Up close, she looked the same as she did on camera, only her foundation seemed a little heavier, her clothes a little bit more rumpled. We lived in different worlds in my head: I on regular 'ole Earth, and she on the glamorous Planet Success. Yet here we both were, invited to the same event. Maybe we weren't so different, after all.

When I think of that moment, I'm reminded of a quote from Neil Gaiman's American Gods. Spoken by the character of Jesus (yes, really) near the end of the book, it goes like this:

“Have you thought about what it means to be a god? It means you give up your mortal existence to become a meme: something that lives forever in people's minds, like the tune of a nursery rhyme. It means that everyone gets to re-create you in their own minds. You barely have your own identity any more. Instead, you're a thousand aspects of what people need you to be. And everyone wants something different from you."

We idolize online influencers the same way we idolize more traditional celebrities, and for a similar reason — they've allowed themselves to be immortalized on the other side of the screen or the magazine cover or the radio. But sometimes when we see them up close, we run the risk of realizing they are just human.

For me, that truth is harder to deal with — if famous people are "just like us," then why aren't we just like them.

That urge to compare myself is heightened with social media stars because their success is built on seeming "regular," only with a wardrobe and makeup collection that most would dream of owning. It's part of why fans trust their opinions so much — according to AdWeek, people are almost as likely to take recommendations from influencers as they are from their friends.
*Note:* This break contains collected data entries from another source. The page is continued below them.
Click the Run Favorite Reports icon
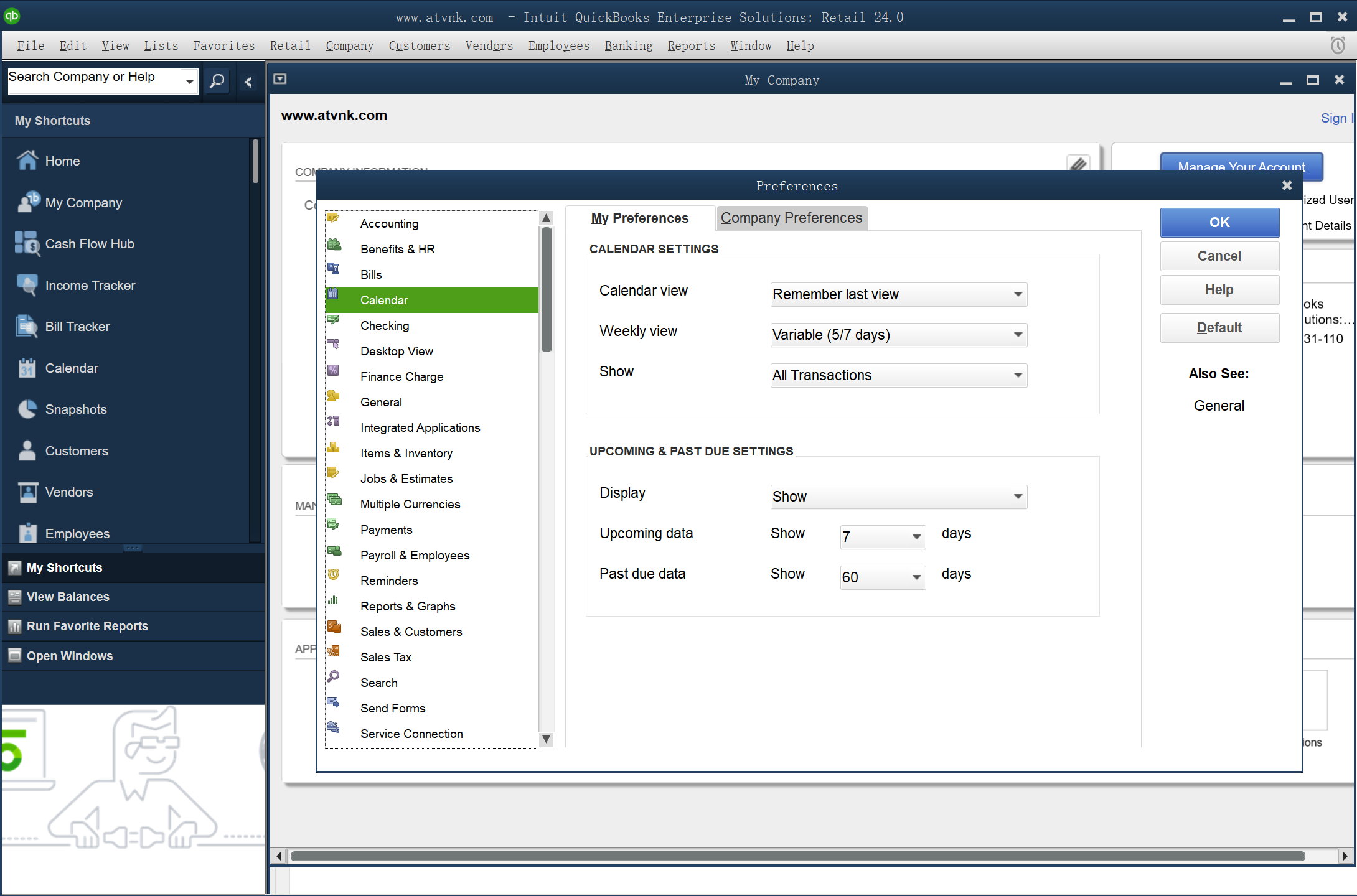This screenshot has height=896, width=1357. tap(15, 626)
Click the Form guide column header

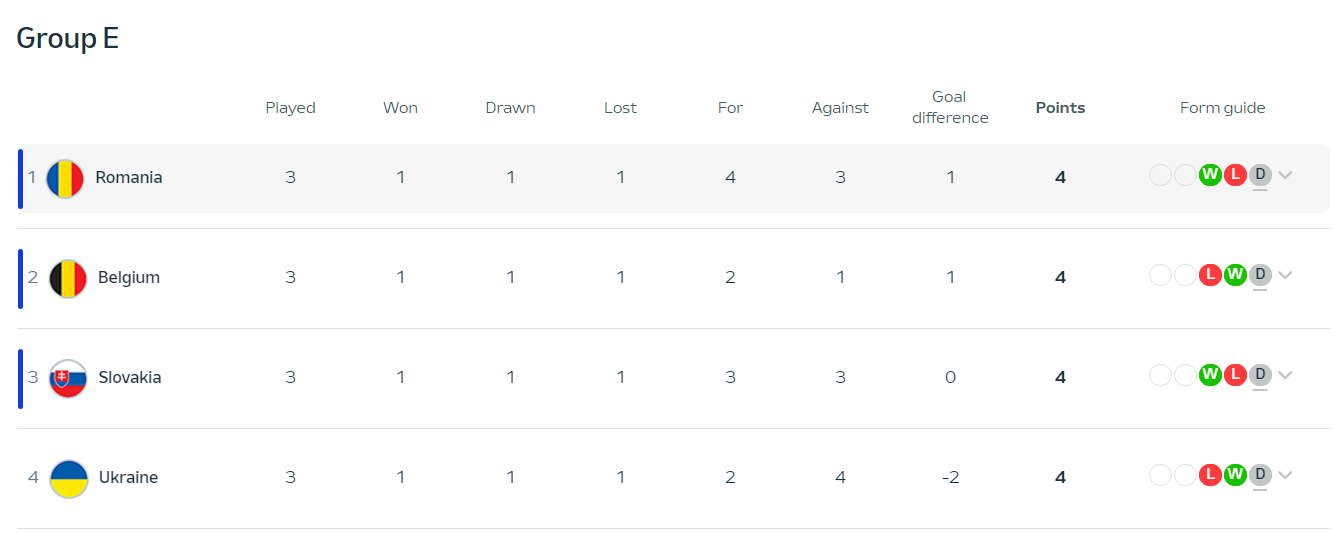pyautogui.click(x=1222, y=108)
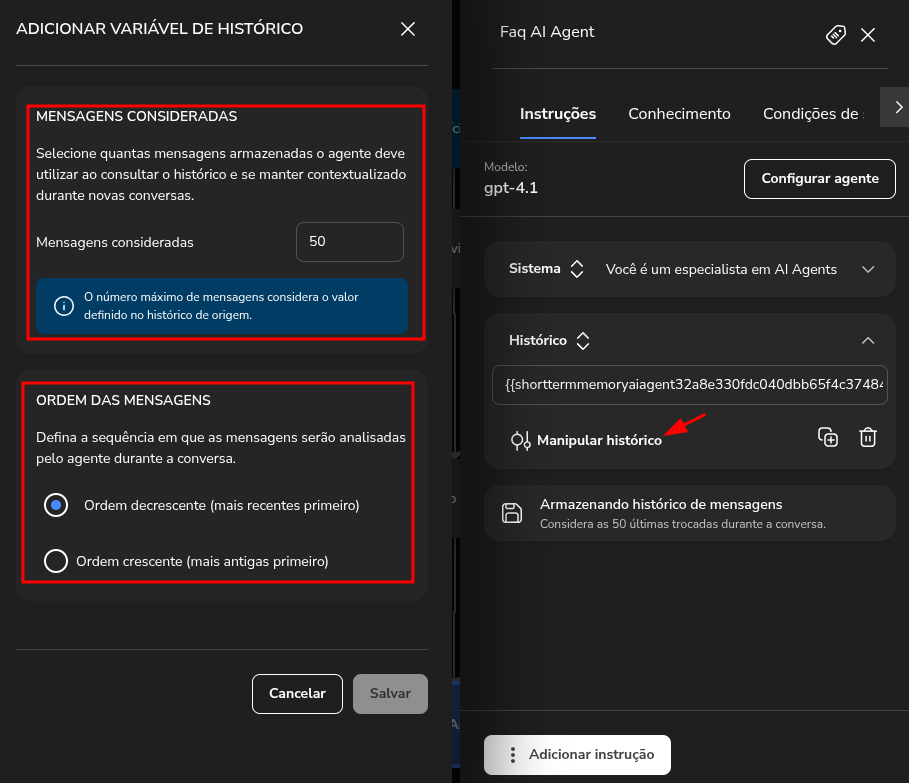This screenshot has height=783, width=909.
Task: Delete the Histórico instruction with trash icon
Action: [x=868, y=437]
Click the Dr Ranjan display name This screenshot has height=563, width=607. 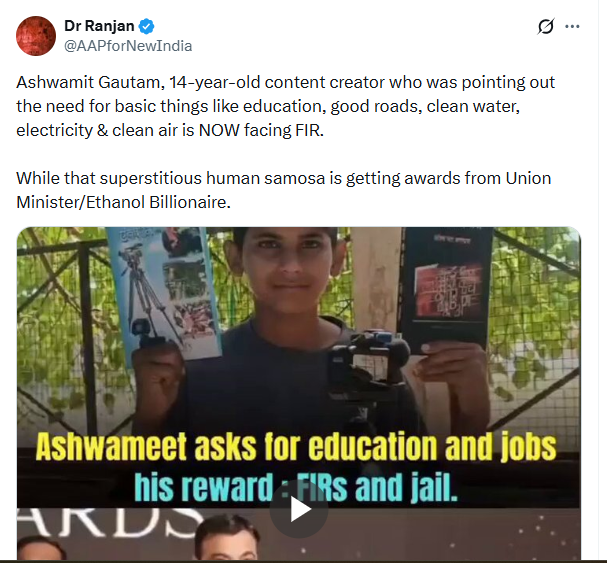[x=99, y=26]
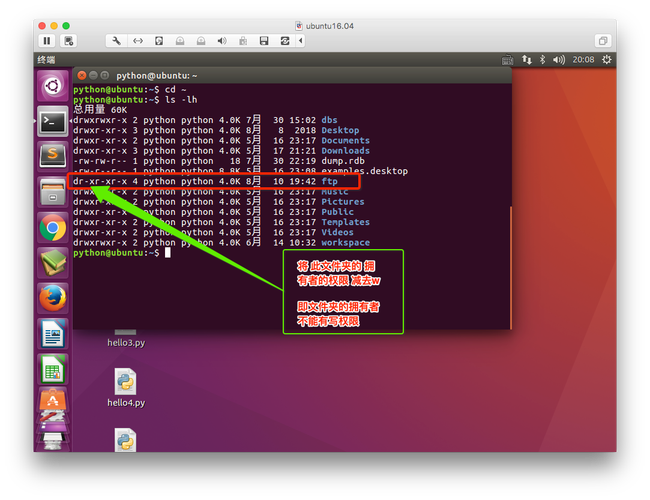Open VM settings wrench icon
Image resolution: width=650 pixels, height=500 pixels.
click(117, 41)
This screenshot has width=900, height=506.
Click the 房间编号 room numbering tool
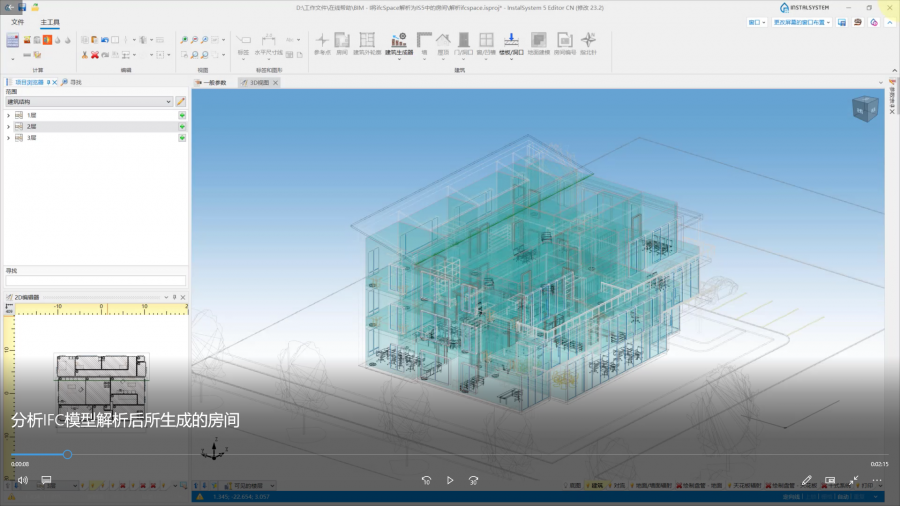[564, 42]
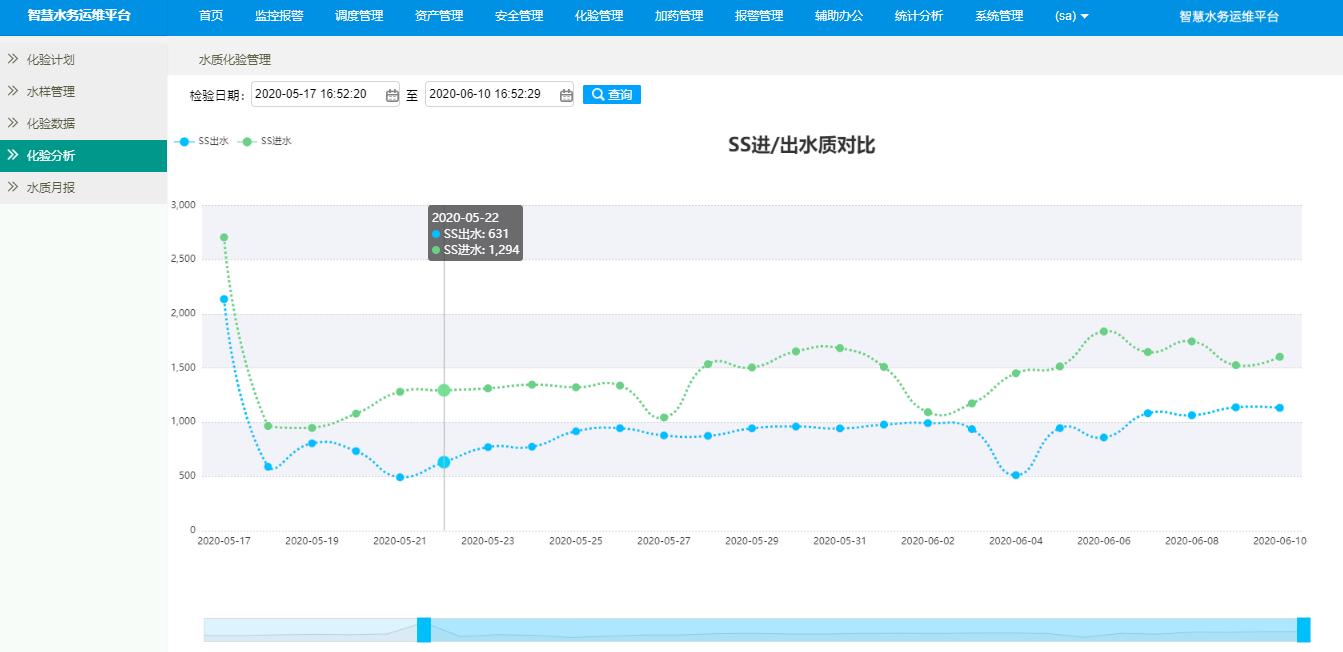Open 水样管理 in sidebar
The image size is (1343, 652).
click(x=50, y=92)
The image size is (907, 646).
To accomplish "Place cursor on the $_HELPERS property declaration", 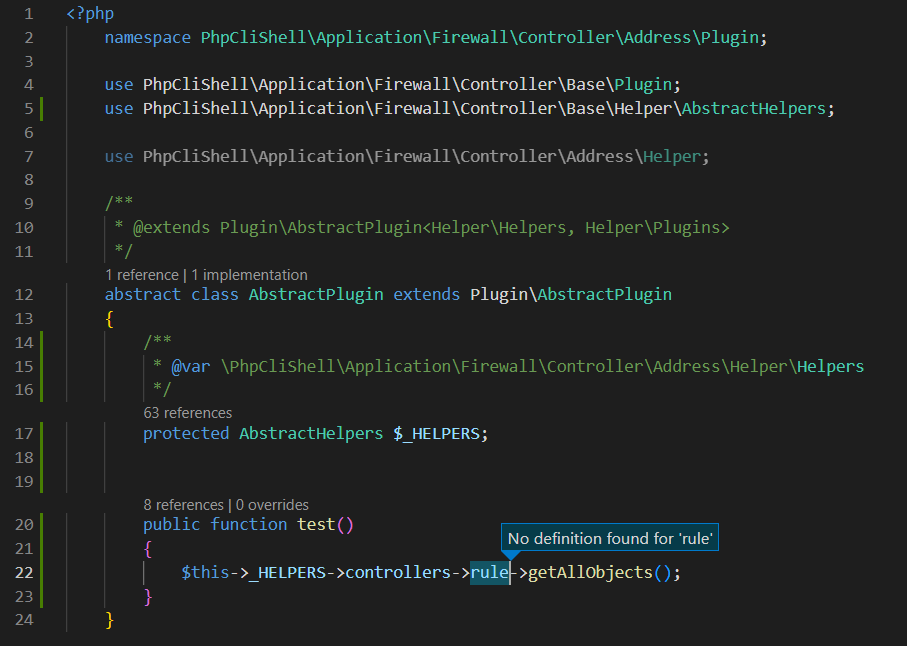I will click(439, 433).
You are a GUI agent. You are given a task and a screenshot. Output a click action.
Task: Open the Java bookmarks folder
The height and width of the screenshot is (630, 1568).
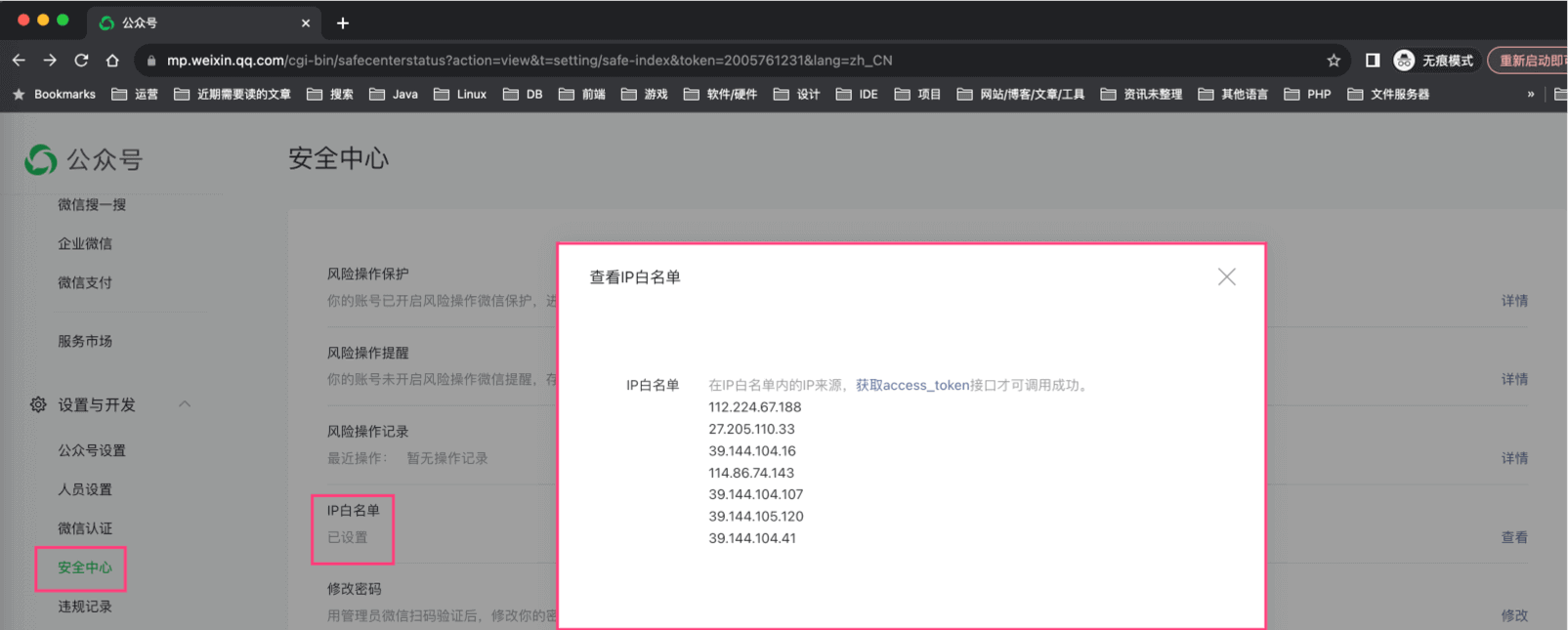pos(394,95)
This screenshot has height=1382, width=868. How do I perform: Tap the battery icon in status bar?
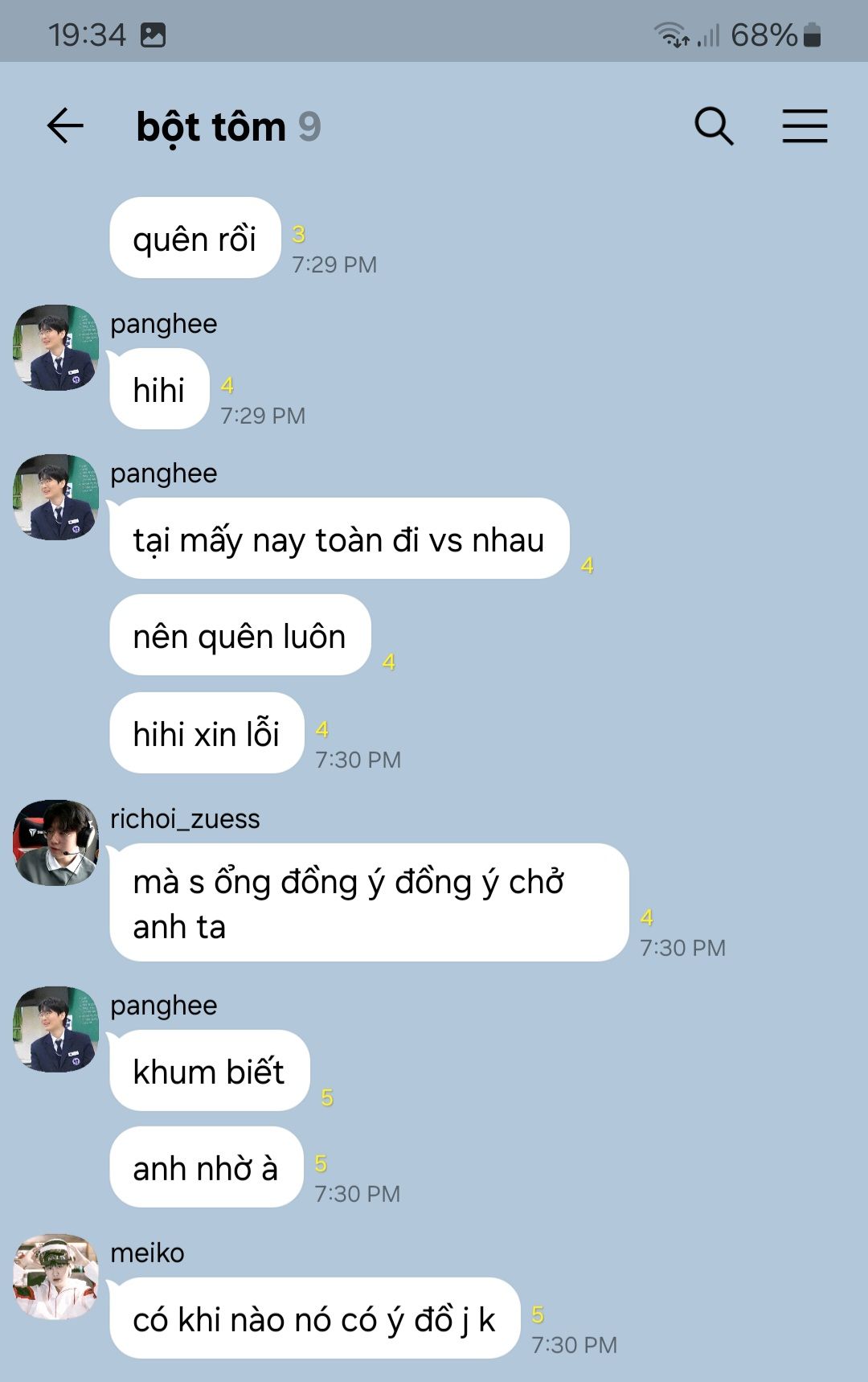click(x=812, y=35)
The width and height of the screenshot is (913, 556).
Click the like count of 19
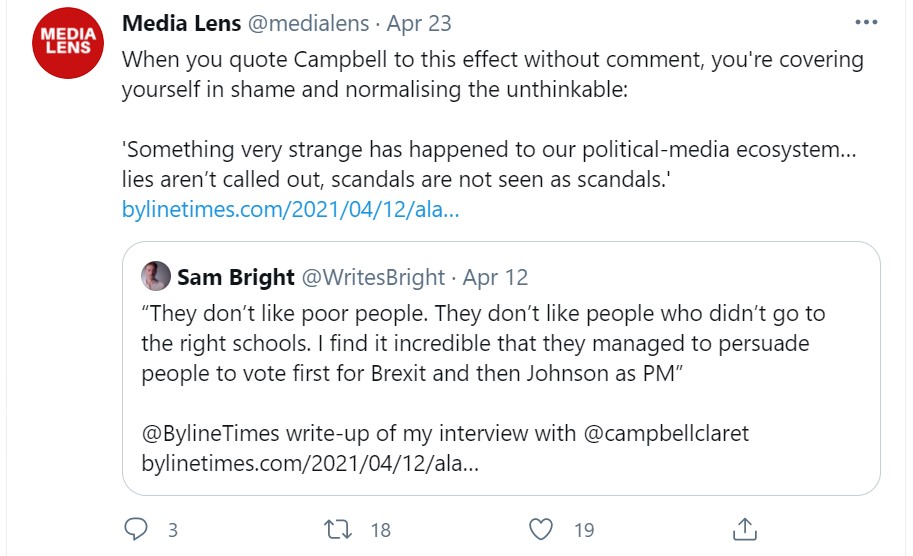click(584, 531)
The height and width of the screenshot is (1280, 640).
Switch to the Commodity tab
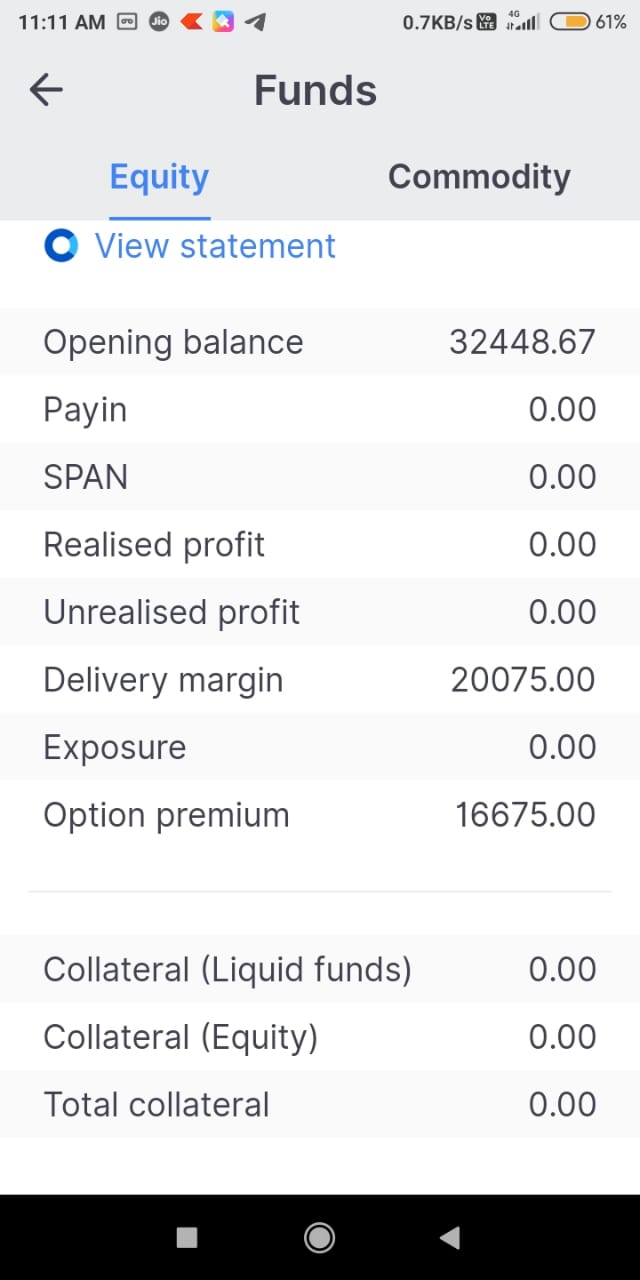[478, 176]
I have nothing but respect (and, sure, a little jealousy) for anyone who makes a living this way. That's where my addiction stems from — part of me believes that if I just watch enough of these videos, perhaps a fraction of the determination and drive these women possess might rub off on me and I could become one of them.

Couple this with my passion for procrastination (why get done today what you can put off until it's basically your full-time job to complain about not having done it yet?) and you have the recipe for igniting the fire of my anxiety and depression. Watching YouTube is relaxing until suddenly it's not. The habit aids my self-sabatoge like nothing else, gives me an easy out so that I don't have to face the hard reality of working toward my goals.

As I stood beside this moderately famous YouTube celebrity at NYFW, I realized the primary difference between us was this: she made videos and put them online, while I did not. She released her work out into the world, and I obsessed and fretted over not creating the art I really wanted to create. Maybe the problem wasn't YouTube — maybe the problem was me.

I still love watching beauty videos and I probably always will, at least until the next big thing comes along. But perhaps it's time I learn to hit pause.